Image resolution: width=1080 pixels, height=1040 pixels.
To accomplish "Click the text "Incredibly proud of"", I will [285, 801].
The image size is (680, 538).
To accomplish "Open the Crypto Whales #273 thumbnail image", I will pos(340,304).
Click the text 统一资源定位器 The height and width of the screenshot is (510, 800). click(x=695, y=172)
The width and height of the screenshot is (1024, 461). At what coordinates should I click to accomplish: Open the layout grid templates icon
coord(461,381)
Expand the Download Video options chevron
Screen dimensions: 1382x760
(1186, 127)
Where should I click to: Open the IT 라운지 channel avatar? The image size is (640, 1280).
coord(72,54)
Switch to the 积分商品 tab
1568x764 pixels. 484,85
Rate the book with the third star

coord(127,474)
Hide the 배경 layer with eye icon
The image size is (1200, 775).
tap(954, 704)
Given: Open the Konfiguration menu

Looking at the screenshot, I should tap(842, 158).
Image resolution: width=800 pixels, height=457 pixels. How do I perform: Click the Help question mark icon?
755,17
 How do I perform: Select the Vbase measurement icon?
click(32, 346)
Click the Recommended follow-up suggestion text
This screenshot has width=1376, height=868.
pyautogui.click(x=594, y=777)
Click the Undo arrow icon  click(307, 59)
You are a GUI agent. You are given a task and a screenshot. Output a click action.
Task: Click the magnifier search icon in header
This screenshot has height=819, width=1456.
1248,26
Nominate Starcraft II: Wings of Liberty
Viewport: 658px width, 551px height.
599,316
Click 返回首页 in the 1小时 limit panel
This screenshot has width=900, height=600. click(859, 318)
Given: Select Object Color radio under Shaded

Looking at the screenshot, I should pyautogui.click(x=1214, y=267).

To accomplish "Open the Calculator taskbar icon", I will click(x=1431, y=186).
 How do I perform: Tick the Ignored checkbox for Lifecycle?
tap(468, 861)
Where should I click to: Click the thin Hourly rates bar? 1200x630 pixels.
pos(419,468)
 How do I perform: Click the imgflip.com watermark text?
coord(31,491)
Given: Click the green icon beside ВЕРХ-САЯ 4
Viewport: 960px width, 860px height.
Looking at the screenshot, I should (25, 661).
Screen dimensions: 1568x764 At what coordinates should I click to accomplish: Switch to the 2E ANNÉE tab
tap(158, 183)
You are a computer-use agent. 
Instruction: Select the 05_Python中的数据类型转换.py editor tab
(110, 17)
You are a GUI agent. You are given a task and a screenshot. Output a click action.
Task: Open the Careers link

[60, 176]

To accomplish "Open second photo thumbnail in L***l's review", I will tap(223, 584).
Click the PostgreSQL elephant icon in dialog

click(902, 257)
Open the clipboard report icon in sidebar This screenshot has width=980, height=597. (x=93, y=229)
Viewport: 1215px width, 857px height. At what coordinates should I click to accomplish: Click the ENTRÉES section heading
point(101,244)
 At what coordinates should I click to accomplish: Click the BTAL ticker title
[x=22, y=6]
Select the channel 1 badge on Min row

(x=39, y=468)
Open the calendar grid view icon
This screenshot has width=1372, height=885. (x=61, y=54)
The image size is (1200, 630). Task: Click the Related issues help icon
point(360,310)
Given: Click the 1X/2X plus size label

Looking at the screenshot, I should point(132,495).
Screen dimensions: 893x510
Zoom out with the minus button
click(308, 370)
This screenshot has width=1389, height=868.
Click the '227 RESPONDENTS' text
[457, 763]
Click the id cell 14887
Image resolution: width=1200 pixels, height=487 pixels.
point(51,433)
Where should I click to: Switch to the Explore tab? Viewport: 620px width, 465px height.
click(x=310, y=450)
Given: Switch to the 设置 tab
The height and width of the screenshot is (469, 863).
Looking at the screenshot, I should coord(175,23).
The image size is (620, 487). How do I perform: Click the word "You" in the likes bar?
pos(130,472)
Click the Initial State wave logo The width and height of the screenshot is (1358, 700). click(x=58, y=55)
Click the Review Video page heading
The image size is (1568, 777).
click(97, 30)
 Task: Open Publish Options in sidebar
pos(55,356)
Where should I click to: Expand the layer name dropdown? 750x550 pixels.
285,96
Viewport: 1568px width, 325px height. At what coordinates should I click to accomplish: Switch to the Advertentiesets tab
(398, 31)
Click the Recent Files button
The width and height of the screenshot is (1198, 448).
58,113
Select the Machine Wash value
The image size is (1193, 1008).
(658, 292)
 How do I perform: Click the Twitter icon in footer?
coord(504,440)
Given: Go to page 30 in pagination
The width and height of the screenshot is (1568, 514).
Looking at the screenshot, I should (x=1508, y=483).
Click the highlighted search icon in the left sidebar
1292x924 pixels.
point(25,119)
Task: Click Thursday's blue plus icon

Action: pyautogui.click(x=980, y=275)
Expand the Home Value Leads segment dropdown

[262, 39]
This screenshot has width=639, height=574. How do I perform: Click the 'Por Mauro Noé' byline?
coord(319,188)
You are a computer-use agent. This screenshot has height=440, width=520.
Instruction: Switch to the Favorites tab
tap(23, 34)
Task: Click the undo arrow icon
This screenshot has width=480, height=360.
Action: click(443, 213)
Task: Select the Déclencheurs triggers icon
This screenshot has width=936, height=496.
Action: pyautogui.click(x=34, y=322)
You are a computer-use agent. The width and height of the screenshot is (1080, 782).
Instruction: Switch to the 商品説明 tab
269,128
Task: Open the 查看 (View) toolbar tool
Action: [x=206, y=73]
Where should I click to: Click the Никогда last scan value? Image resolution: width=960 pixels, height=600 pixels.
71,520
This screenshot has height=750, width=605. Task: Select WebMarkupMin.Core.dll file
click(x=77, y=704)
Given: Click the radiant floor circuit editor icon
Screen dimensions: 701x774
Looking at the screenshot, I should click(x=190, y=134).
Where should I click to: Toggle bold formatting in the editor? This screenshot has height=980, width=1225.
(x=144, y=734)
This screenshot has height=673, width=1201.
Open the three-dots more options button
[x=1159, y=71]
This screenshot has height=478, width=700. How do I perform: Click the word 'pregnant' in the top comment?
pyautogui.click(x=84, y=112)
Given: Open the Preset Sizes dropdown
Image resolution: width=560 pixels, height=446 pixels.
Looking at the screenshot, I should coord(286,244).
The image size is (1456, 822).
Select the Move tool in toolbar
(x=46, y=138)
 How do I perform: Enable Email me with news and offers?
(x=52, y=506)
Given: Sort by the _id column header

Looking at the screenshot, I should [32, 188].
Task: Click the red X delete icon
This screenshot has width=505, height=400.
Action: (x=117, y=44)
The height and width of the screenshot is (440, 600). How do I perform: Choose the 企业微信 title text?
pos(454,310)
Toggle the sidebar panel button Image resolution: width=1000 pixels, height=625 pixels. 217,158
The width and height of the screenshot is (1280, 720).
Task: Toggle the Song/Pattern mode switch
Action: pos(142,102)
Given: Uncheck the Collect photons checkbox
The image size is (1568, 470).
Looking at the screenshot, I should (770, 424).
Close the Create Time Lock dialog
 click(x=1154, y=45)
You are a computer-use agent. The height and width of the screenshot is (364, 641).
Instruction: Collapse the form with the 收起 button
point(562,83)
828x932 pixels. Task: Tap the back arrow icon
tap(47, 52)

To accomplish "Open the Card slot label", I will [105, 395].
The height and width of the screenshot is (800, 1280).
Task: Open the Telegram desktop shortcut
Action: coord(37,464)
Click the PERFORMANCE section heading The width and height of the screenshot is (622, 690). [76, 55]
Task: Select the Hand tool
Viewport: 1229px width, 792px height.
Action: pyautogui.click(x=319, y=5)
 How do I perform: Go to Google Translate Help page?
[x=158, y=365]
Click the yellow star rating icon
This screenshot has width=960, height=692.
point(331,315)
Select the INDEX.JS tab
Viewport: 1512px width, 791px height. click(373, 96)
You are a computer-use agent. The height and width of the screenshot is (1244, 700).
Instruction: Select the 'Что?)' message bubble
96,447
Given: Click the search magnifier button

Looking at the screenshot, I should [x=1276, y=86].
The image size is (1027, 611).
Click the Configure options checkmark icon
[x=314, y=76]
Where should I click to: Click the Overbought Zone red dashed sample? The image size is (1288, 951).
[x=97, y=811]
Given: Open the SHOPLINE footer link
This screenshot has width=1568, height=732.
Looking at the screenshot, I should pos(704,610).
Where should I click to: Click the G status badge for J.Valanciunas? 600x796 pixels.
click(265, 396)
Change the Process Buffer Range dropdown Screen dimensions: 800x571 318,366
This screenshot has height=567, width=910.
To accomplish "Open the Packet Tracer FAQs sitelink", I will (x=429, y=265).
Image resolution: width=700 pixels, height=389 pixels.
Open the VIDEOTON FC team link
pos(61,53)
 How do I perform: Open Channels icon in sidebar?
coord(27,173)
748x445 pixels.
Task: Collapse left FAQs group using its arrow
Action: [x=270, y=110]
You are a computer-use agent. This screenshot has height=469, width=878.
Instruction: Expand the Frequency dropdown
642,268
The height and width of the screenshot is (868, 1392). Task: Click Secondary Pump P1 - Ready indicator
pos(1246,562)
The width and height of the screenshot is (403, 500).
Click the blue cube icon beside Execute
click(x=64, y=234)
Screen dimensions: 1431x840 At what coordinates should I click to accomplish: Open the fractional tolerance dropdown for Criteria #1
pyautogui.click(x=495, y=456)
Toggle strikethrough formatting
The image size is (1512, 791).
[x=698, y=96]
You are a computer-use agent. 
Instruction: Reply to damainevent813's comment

- - - - -

» **Short problem**: Copy out, character for character, the lines of the listing above from the line with "Given: Switch to the 设置 tab" to the line with "pos(130,472)", inclusive, and nothing more.

» **Task result**:
Given: Switch to the 设置 tab
The height and width of the screenshot is (469, 863).
Looking at the screenshot, I should coord(175,23).
The image size is (620, 487). How do I perform: Click the word "You" in the likes bar?
pos(130,472)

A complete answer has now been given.